Hybrid Tiki Taka and Mean Differential Evolution based Weibull distribution: A comprehensive approach for solar PV modules parameter extraction with Newton-Raphson optimization

Abstract

Effective parameter extraction is crucial in modeling and analyzing complex systems, particularly photovoltaic (PV) cells/modules. Therefore, it is essential to develop a robust optimization model that can effectively determine the optimal parameters of PV models. This study introduces a novel metaheuristic algorithm, Tiki Taka Algorithm (TTA), inspired by sports strategies, particularly the renowned tiki-taka style. The innovation lies in the hybridization of TTA with the Mean Differential Evolution based on Weibull distribution (MDEW). The resultant optimal parameters obtained from this hybridization serve as the initial guess for Newton-Raphson (NR), a critical step that ensures the estimated current closely aligns with the measured current, leading to a minimized Root Mean Square Error (RMSE). The hybrid approach leverages the excellent exploration capabilities of Weibull distribution and the exploitation strength of the Mean Differential Evolution (MeanDE) mutation, offering a comprehensive solution for navigating complex optimization landscapes.
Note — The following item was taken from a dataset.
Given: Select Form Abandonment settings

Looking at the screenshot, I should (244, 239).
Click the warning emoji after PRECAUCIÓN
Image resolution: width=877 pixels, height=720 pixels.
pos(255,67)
The proposed TTA-MDEW effectively identifies various parameters in PV models, including single diodes, double diodes, and PV modules. The findings show that TTA-MDEW holds its ground against the most sophisticated optimization methods in terms of reliability, accuracy, and speed of convergence. Additionally, data from real-world manufacturer datasheets reveal that our method delivers exceptionally precise results under varying irradiance and temperature conditions. Therefore, these outcomes establish the TTA-MDEW as an effective tool for extracting precise parameters from various PV models, enhancing the modeling of PV systems.